(Stored data entries)
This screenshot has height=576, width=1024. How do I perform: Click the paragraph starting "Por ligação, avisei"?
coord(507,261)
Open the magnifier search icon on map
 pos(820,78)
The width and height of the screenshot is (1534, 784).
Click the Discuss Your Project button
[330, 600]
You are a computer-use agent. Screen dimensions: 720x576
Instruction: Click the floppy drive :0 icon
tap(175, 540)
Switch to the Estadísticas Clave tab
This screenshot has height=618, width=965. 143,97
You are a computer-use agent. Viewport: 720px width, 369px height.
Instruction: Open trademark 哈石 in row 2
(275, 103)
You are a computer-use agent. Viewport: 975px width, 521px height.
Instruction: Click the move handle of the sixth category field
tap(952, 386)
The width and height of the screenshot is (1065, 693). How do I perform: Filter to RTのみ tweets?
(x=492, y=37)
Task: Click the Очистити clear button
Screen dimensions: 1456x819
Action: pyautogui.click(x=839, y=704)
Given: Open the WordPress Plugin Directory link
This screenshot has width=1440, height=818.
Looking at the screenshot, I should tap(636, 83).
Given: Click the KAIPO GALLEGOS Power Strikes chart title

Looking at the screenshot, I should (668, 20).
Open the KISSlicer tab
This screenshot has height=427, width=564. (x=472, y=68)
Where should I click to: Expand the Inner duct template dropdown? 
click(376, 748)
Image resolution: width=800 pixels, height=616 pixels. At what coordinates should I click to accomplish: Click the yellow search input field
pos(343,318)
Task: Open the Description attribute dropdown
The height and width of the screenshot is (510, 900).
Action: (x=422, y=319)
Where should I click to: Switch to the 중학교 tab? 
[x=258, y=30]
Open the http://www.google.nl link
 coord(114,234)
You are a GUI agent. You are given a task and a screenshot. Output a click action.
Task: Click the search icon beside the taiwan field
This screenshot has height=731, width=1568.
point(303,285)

▸ **WORK ITEM**: Copy all the lines from the data above that hold the word "Viewport".

▸ **RESPONSE**:
You are a computer-use agent. Viewport: 720px width, 369px height.
You are a computer-use agent. Viewport: 975px width, 521px height.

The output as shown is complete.